Eksklusif Puan Maharani: Revolusi Mental Bukan Perkara Instan
Reporter
Budiarti Utami Putri
Editor
Ninis Chairunnisa
Rabu, 28 November 2018 17:02 WIB
TEMPO.CO, Jakarta - Program dan jargon revolusi mental yang dicanangkan oleh pemerintahan Joko Widodo dan Jusuf Kalla sudah berjalan empat tahun. Banyak pihak yang mempertanyakan sudah sejauh mana program tersebut terlaksana.
Menteri Koordinator bidang Pembangunan Manusia dan Kebudayaan Puan Maharani sebagai leader dari pelaksanaan program ini pun menjawab pertanyaan-pertanyaan berkaitan dengan evaluasi revolusi mental. "Karena satu perubahan itu tentu saja enggak mungkin bisa dilakukan dengan cepat," kata dia.
Baca: Mau Jokowi, Revolusi Mental Itu dengan Contoh Bukan Teriak
Berikut hasil wawancara Tempo dengan Puan di kantornya pada Senin, 26 November 2018.
Bagaimana evaluasi revolusi mental selama empat tahun ini?
Kalau revolusi mental itu menurut saya suatu hal yang enggak bisa dilakukan secara instan. Dan ini pertama kali kan memang disampaikan Bung Karno, kemudian berusaha untuk diimplementasikan pada saat Pak Jokowi terpilih. Dan ini merupakan satu gerakan harus dilakukan secara bersama-sama oleh seluruh rakyat Indonesia. Paling tidak untuk bisa melakukan perubahan dari yang belum dilakukan menjadi gerakan yang dilakukan bersama.

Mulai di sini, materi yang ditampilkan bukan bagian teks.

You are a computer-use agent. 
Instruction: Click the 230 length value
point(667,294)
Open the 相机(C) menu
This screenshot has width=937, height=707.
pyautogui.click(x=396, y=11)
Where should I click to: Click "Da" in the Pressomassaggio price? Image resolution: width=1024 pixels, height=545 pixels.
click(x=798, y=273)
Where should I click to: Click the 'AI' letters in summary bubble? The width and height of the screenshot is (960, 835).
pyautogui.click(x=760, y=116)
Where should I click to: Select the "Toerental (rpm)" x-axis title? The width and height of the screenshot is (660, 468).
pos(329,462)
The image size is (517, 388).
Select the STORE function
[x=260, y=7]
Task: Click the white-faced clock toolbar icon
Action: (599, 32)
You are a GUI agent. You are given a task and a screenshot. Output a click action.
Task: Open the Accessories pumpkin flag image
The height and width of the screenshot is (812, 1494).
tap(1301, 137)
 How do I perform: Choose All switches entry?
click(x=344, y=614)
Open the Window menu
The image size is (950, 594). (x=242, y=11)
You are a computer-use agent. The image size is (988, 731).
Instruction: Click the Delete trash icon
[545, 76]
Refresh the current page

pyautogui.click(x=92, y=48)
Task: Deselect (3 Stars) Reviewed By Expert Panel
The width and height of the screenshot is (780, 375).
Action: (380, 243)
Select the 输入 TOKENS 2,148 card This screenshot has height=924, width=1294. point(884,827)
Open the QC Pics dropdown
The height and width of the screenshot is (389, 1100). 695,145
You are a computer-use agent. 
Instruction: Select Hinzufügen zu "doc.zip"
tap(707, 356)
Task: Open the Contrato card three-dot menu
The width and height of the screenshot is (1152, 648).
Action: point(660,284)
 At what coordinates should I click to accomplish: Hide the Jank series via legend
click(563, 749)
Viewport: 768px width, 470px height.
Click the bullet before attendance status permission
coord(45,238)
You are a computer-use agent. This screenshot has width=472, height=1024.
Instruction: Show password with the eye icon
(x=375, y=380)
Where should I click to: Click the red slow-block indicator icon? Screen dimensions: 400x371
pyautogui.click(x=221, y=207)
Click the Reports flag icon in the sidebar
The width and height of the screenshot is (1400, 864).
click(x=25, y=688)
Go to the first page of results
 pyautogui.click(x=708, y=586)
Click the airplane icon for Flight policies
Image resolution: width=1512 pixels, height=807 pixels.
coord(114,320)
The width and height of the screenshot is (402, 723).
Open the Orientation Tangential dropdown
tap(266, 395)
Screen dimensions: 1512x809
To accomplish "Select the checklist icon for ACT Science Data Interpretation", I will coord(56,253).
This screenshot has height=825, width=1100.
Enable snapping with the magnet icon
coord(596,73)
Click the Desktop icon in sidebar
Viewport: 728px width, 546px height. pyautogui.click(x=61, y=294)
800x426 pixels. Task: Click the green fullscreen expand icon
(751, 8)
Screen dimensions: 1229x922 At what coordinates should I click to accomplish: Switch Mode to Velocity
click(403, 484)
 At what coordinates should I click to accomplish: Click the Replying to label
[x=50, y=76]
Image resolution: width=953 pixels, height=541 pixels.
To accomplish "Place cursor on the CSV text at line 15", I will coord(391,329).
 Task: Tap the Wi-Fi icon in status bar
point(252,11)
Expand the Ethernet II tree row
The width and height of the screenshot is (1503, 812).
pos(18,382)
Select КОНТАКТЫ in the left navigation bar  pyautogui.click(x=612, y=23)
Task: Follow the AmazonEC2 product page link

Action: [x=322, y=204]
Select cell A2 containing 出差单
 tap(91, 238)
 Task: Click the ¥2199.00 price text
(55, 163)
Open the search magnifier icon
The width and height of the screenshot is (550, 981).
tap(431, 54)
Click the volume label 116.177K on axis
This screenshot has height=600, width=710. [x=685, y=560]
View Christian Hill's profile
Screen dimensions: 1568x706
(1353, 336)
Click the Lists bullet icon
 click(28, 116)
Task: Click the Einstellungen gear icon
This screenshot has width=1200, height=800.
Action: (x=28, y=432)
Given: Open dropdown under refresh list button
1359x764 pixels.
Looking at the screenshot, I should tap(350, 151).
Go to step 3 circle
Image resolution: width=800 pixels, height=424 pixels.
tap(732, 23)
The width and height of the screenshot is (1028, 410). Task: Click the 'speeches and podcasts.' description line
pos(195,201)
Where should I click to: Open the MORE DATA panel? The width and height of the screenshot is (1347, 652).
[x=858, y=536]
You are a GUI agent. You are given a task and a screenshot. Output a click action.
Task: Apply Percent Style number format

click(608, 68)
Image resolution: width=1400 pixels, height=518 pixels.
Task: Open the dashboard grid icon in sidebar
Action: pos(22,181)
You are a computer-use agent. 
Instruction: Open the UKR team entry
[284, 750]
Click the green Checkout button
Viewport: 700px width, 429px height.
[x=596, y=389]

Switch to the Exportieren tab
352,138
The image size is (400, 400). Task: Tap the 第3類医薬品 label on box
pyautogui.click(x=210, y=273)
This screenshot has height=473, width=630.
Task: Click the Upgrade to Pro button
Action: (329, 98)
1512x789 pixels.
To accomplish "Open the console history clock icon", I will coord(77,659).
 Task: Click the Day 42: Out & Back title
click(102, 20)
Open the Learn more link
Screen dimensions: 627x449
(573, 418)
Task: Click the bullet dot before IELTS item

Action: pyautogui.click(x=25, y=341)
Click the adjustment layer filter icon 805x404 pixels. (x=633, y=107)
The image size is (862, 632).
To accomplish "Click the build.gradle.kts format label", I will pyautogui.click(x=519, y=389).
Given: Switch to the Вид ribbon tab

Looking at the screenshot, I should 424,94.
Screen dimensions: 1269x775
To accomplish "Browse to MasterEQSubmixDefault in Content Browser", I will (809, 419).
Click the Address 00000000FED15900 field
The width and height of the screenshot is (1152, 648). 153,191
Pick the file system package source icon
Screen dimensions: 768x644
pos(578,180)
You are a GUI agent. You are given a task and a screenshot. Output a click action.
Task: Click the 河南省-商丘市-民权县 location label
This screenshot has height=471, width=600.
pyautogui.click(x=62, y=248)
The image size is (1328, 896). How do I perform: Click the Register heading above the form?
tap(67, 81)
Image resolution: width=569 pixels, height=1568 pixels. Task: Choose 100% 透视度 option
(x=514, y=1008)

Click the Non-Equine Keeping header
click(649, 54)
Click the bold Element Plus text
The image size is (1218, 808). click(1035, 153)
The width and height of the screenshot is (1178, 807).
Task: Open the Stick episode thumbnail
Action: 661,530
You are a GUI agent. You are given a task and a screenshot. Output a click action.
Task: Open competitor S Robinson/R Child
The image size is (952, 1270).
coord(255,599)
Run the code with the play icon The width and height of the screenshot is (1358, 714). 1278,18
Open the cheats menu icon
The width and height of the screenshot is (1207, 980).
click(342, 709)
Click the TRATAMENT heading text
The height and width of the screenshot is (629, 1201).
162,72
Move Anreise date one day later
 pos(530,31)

Terkait dengan pelayanan publik, tertib, mandiri, bersih dan lain-lain, sampai saat ini kami melihat sudah ada sinergi antara pemda dan pemerintah pusat untuk melakukan itu. Dan yang paling menentukan sebenarnya bukan pemerintahannya, tapi rakyatnya.
Kalau sekarang itu sudah dilakukan 4 tahun, memang saya harus mengakui masih banyak hal yang harus kita benahi. Dan ini merupakan satu hal yang harus kita lakukan secara perlahan namun pasti. Untuk kemudian kita nanti bisa berkompetisi, bukan hanya di dalam tapi di luar negeri.
Jadi evaluasi tetap kami lakukan setiap tahun. Setiap kali sinergi dengan pemda juga kami lakukan. Dan kami sekarang mulai melakukan banyak sekali kegiatan yang langsung ke lapangan, dengan kerja nyata.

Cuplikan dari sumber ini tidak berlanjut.